*Stored data entries*:
+++
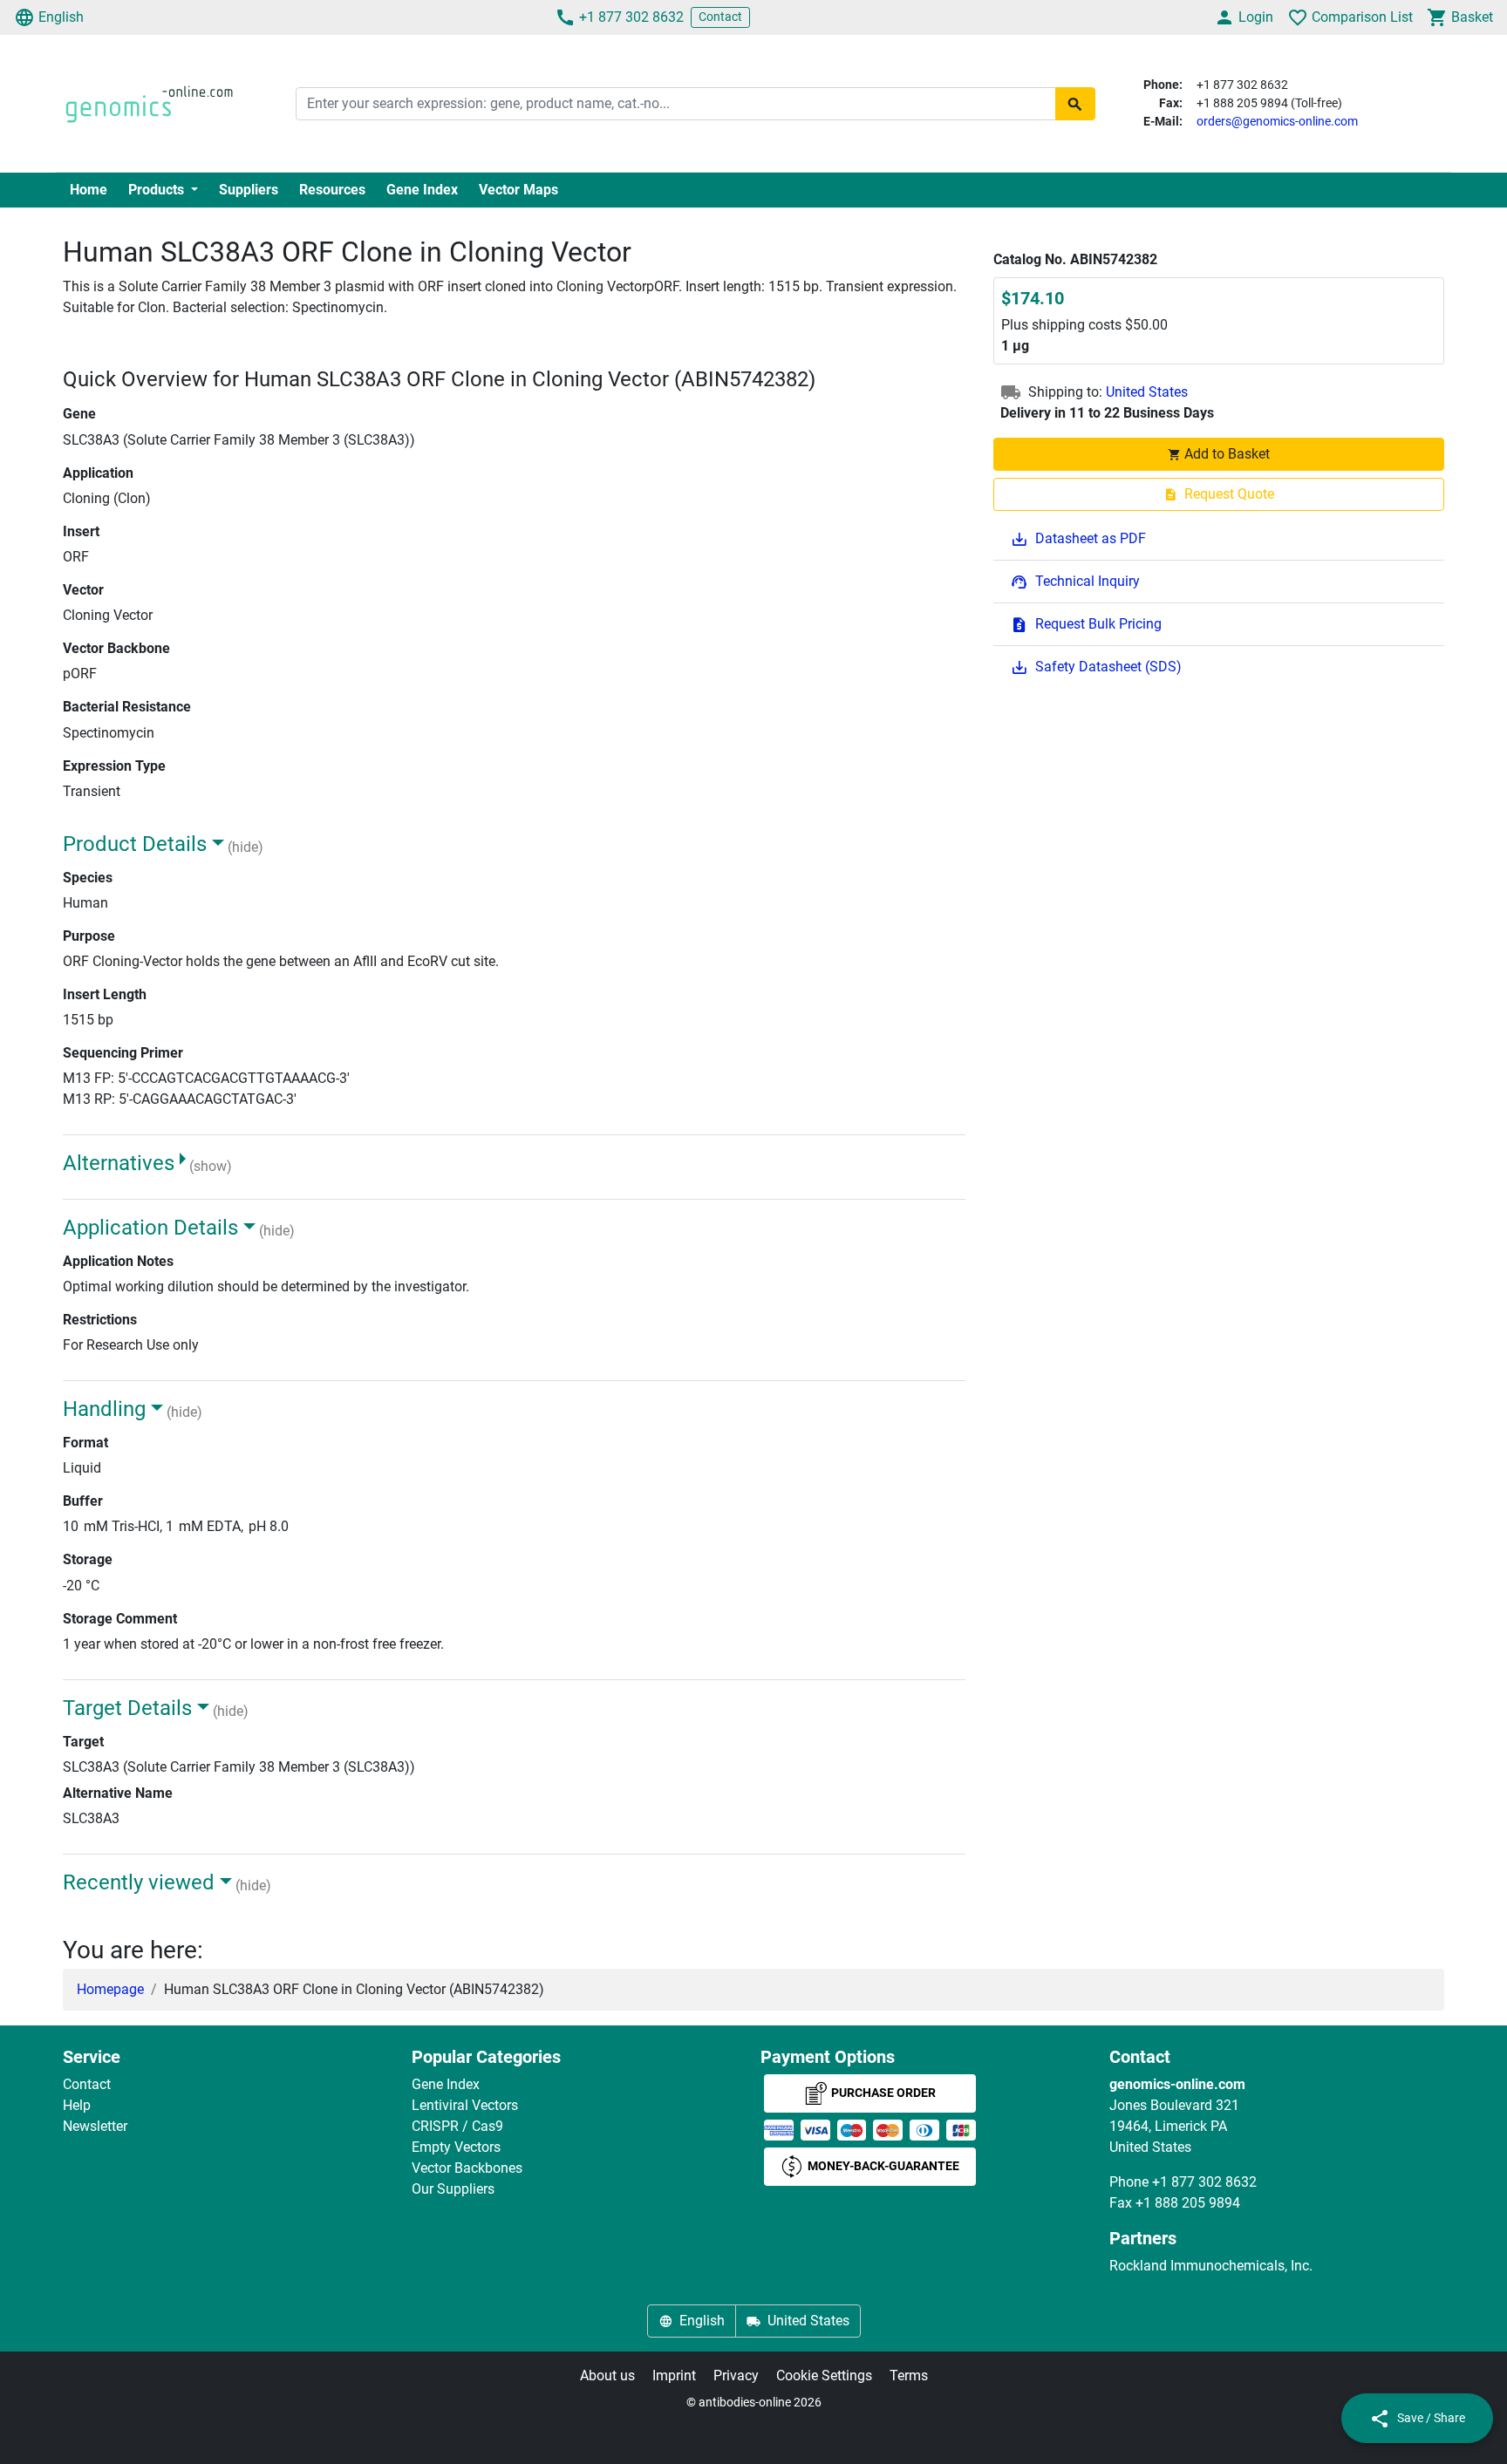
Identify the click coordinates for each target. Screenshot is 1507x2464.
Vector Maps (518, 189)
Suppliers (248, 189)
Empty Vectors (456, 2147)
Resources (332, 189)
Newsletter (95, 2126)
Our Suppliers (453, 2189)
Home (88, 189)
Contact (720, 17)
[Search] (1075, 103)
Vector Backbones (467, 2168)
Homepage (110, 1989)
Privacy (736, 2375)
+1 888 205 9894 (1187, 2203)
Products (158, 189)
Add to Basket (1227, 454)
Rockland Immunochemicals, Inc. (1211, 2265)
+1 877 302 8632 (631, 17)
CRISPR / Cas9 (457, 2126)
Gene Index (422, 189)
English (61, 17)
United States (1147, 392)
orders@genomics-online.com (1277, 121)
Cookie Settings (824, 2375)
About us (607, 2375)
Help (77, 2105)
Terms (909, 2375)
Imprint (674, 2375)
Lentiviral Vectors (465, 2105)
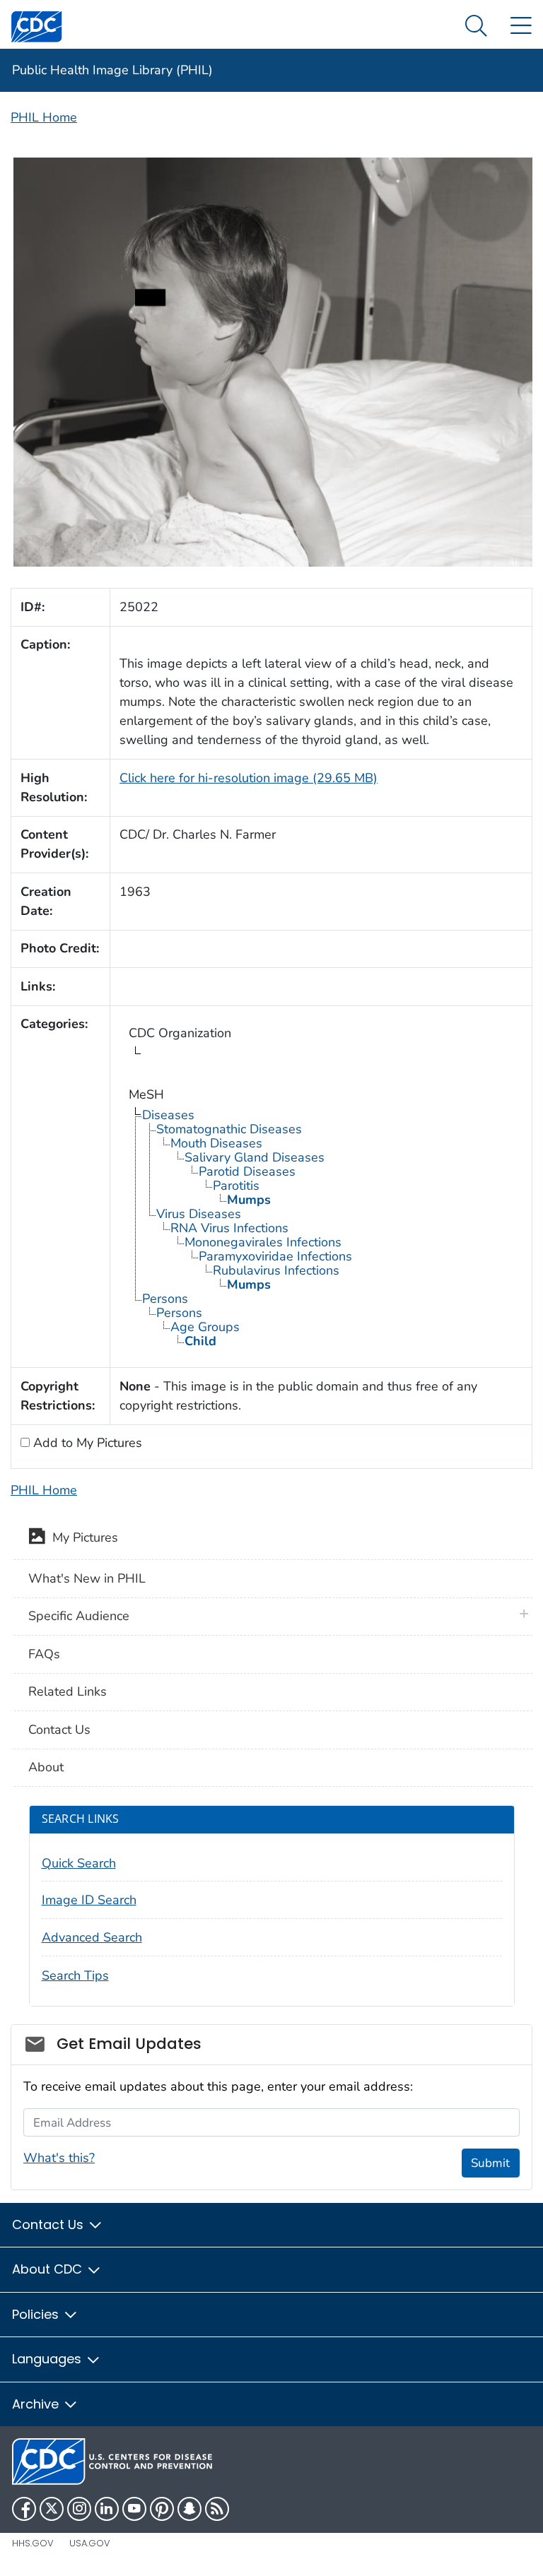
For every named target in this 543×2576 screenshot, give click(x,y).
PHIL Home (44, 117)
+++
*How to complete this task*:
Starting with the line that holds "Vector Backbones (467, 2168)" and ending with the line that holds "English (61, 17)", retype every line in the data above exactly, and nothing else.

*Your solution*:
Vector Backbones (467, 2168)
Homepage (110, 1989)
Privacy (736, 2375)
+1 888 205 9894 (1187, 2203)
Products (158, 189)
Add to Basket (1227, 454)
Rockland Immunochemicals, Inc. (1211, 2265)
+1 877 302 8632 (631, 17)
CRISPR / Cas9 (457, 2126)
Gene Index (422, 189)
English (61, 17)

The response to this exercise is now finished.